A lot of people were “terribly concerned” about South Africa’s future in the light of the current persistent labour unrest, and “quite rightly so”, said Econometrix chief economist Azar Jammine in Johannesburg on Friday. However, the situation was not as bad as it seemed.
In the longer term South Africa must address its structural problems, noted Jammine, such as income inequality and unemployment.
“But, for the medium term, I see us muddling along at 3% growth a year – not too exciting, but not a disaster. Believe it or not, South Africa’s trend of growth is the most stable in the world. We just keep on bubbling along at 3%.”
This said, though, Jammine signalled a warning that the country was “rapidly getting to crunch point to sort out its structural problems”.
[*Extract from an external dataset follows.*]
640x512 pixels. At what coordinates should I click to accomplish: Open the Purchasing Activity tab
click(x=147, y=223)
Problems were numerous, such as an inadequacy in terms of education and skills development; an unfriendly labour market; and insufficient focus on small business as a job creator.
“Education scares me more than anything. Where are we going to get the skills to run the country? Unless we improve our education outcomes we will have a mass of people not skilled enough to command a job that pays enough to reduce the inequality we face. This is a huge challenge.”
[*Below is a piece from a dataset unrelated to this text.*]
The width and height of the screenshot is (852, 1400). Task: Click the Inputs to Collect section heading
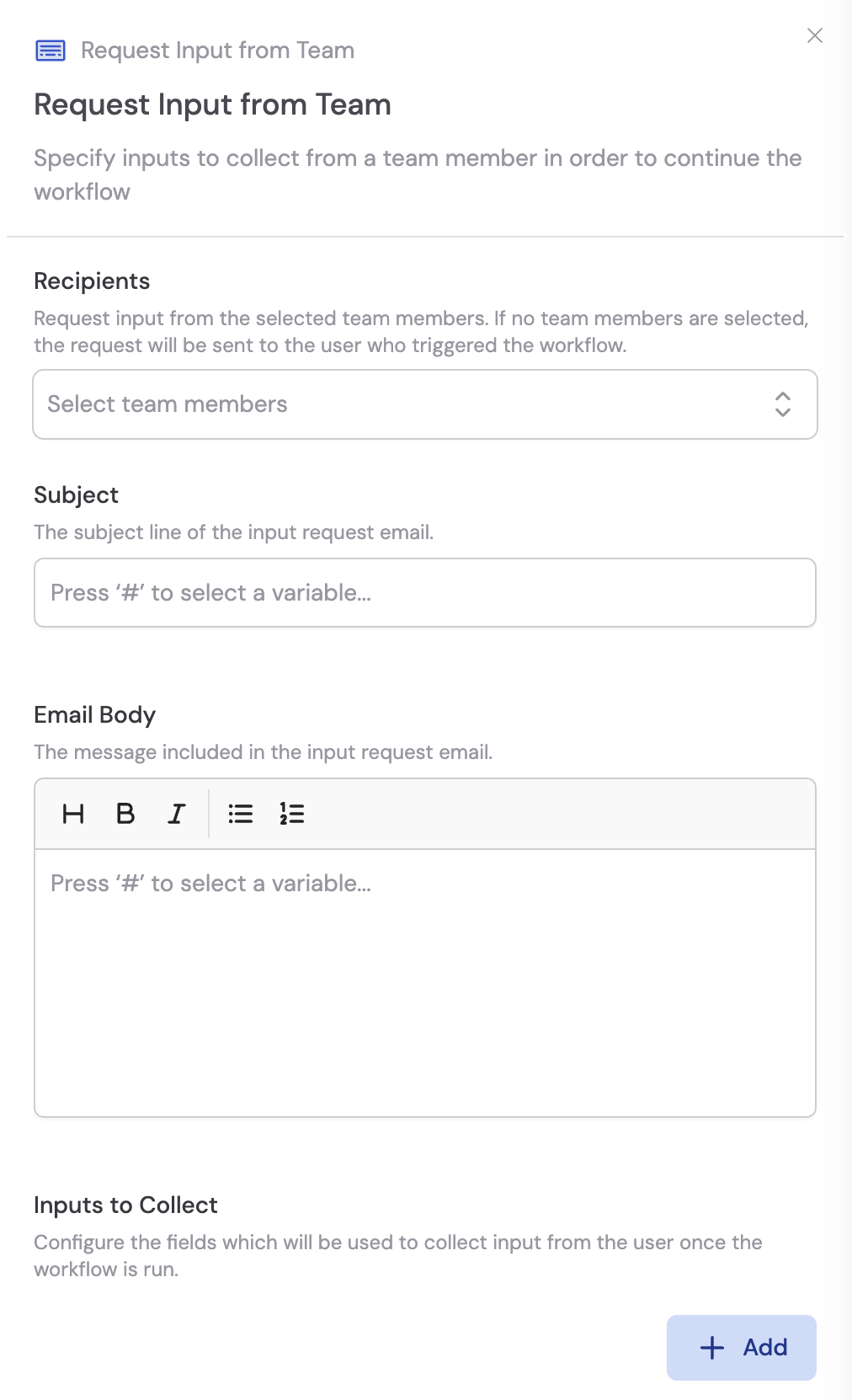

However, again Jammine pointed to the success that had been achieved in expanding the black middle class in South Africa from 460 000 households to 3.26-million households in 2011.
Jammine also noted that it was necessary to break the influence the unions held in the labour market.
On the positive side, again, he emphasised that South Africa did have a plan to deal with all of its most pressing problems, through the newly developed National Development Plan (NPD).
However, he questioned whether it would have the necessary government support to be executed.
“[The NDP] goes to the heart of the structural problems.”
The NDP was drawn up under the leadership of Minister in the Presidency Trevor Manuel and his National Planning Commission.
Interest, Exchange Rates
Jammine did not expect to see any further interest rate cuts in the coming year, with an increase possible by the end of next year.
He also expected the rand to reach around R10 against the dollar by the end of 2014, which he said was not a “disaster by any means”.